The most remarkable achievement over the years has arguably been their enduring commitment to work with those in greatest need at the grassroots level. This is in line with their philosophy of development, which emphasizes meeting the basic human needs of those living in poverty; building the capacity and reducing the dependency of people at the grassroots level; and keeping development activities people-focused.
And also speaking during the same anniversary celebrations, the American Ambassador to Malawi, Roger A. Meece, who was at one time a Peace Corps Volunteer himself, said that the Peace Corps Programme is part of his government, and an integral part of the U.S. Mission here in Malawi.
" Indeed, I believe the Peace Corps represent some of the best value for money of any U.S. Government programme - and I speak as a Government employee. I am not alone in this judgement. President Bush announced some time ago his strong backing for a major expansion of the Peace Corps worldwide in the next few years. That commitment has been backed up by greatly expanded budget proposals to permit the Peace Corps to thrive, and to grow," said Meece.
He however clarified the misconception, which some people hold about the Peace Corps. He explained that Peace Corps are not part of the American civil service.
"But the Volunteers are not U.S. Government employees. They do not represent Washington, or a particular Administration. They are volunteers who have asked for the chance to devote some years of their lives overseas in service to others. They represent the American people, and they come from all parts of our country," said Meece.
He described them as shinning examples of America's national spirit of volunteerism that has long characterized the United States.

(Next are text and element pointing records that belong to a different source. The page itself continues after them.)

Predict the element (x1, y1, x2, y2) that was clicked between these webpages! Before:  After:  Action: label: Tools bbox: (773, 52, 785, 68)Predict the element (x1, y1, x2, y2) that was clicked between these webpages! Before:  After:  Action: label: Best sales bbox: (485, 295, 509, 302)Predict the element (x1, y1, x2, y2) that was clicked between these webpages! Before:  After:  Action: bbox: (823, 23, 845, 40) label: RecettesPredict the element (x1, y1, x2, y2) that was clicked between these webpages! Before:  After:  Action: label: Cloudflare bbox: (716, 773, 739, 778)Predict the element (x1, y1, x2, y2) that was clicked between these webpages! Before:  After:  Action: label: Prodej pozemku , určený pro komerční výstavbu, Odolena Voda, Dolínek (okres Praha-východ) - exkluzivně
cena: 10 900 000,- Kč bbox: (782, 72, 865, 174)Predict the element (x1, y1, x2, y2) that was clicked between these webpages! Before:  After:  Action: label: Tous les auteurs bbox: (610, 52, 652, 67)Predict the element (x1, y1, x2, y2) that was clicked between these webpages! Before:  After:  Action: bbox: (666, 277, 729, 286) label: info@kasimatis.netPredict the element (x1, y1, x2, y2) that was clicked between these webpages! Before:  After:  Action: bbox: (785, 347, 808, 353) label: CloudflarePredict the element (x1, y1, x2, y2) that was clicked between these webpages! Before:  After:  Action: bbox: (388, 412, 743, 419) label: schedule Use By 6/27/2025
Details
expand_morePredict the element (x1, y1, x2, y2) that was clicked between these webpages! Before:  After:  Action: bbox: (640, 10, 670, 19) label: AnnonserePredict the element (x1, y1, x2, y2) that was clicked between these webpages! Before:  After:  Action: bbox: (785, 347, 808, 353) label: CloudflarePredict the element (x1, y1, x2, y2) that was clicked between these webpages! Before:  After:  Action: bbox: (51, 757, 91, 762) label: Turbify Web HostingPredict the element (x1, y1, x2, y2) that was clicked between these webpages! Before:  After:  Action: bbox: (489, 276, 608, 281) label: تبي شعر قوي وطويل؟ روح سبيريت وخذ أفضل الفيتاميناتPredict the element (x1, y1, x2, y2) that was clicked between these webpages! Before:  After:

"If they are working in the Warm Heart of Africa, they also exemplify the warm heart of the American society. And along with the more than 2,000 former Malawi Volunteers who have preceded them, these Volunteers establish every day the kind of people-to-people contacts that well serve the peoples of Malawi, the United States, and indeed all peoples of the world," said Meece.
And commenting on their work, one of their volunteers Julie Kratz said their work is to transform the lives of Malawi while their lives are also been transformed. She said she is happy to work here in Malawi.
"We are grateful for our current opportunity to live learn .love and share, amongst a people who are perhaps more friendly and welcoming than anywhere else in the world. Zikomo kwambiri. Yewo chomene. Thank you," she said.